ETH Gas Costs Hit Lowest Level in Nearly a Decade, Raising Big Questions

Challenges and Considerations in Raising the Gas Limit on Ethereum
Table of Contents

TL;DR

  • Ethereum transaction fees fell to their lowest level since 2017, with the average cost per transaction dropping from $200 to $0.14.
  • The decline follows the transition to Proof-of-Stake, the Fusaka and Dencun upgrades, and an increase in the per-block gas limit from 30 million to 36 million.
  • Activity shifted toward Layer 2 networks such as Arbitrum and Base, while the base layer posted a record with more than 16 million monthly transactions.

Ethereum transaction fees fell to their lowest level since 2017. The average cost per transaction dropped from peaks near $200 during the 2021–2022 cycle to $0.14 in 2026, according to Glassnode data. The decline coincides with a record high in transaction volume on the base layer.

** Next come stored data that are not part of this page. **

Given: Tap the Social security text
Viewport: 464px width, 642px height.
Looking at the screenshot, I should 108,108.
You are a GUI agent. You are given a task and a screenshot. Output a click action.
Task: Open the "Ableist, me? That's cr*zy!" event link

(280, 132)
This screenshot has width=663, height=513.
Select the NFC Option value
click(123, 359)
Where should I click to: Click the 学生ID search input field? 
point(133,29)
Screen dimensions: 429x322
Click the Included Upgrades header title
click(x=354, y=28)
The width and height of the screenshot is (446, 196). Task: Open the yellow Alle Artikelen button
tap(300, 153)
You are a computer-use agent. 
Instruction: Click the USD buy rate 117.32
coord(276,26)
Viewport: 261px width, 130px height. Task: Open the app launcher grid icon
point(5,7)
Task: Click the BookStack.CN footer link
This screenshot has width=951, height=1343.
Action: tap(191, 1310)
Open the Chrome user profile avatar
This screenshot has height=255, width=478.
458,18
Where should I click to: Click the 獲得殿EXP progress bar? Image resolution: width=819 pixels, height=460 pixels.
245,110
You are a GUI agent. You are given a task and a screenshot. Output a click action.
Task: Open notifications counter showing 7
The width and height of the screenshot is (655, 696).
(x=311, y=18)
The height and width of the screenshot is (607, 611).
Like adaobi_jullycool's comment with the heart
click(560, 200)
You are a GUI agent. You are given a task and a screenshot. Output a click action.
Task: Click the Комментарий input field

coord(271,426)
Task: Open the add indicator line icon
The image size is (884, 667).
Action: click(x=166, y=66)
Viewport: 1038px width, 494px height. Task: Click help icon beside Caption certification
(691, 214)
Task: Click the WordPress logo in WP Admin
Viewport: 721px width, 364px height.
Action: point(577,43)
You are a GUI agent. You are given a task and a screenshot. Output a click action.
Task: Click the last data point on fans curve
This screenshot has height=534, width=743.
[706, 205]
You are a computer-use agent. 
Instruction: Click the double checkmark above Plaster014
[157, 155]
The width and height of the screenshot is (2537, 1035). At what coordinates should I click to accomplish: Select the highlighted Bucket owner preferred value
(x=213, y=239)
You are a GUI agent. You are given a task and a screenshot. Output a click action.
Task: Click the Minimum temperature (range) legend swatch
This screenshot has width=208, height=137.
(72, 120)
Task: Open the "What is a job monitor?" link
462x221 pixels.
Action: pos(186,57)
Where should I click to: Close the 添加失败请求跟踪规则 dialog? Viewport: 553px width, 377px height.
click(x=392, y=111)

The adjustment reflects a sequence of technical changes introduced since 2021. The transition to Proof-of-Stake reshaped Ethereum’s validation structure and removed direct reliance on transaction fees as the primary revenue source for protocol security. This was followed by the Fusaka and Dencun upgrades, which expanded processing capacity and improved block space efficiency. In addition, validators agreed to raise the per-block gas limit from 30 million to 36 million, increasing the number of transactions included in each block.

Ethereum gas

The Role of L2 Solutions

Activity also shifted toward scaling solutions. Layer 2 networks such as Arbitrum and Base absorbed a significant share of transactional flow, easing congestion on mainnet. This shift supported higher aggregate throughput without pushing fees higher on the base layer.

Historical data shows a gradual decline. After falling below $2 in November 2022, fees rebounded to $35 in March 2024. From February 2025 onward, the metric entered a concurrent downtrend. Over the same period, the total amount paid to validators dropped from a peak of 25,668 ETH, roughly $77 million, to a weekly average of 153 ETH, about $450,000.

Ethereum post

Ethereum Records Around 16 Million Monthly Transactions

Despite the adjustment, Ethereum’s base-layer activity reached an all-time high. In January, monthly transaction volume exceeded 16 million. Compared with 2021, the network now processes nearly three times as many transactions at a substantially lower unit cost.

Ethereum’s validator economics remain anchored in staking rewards, with yields near 3% annually. Transaction fees and MEV play a secondary role within that structure. This setup also lowers operating costs for onchain infrastructure layers, such as oracles and data availability systems, which rely on frequent updates.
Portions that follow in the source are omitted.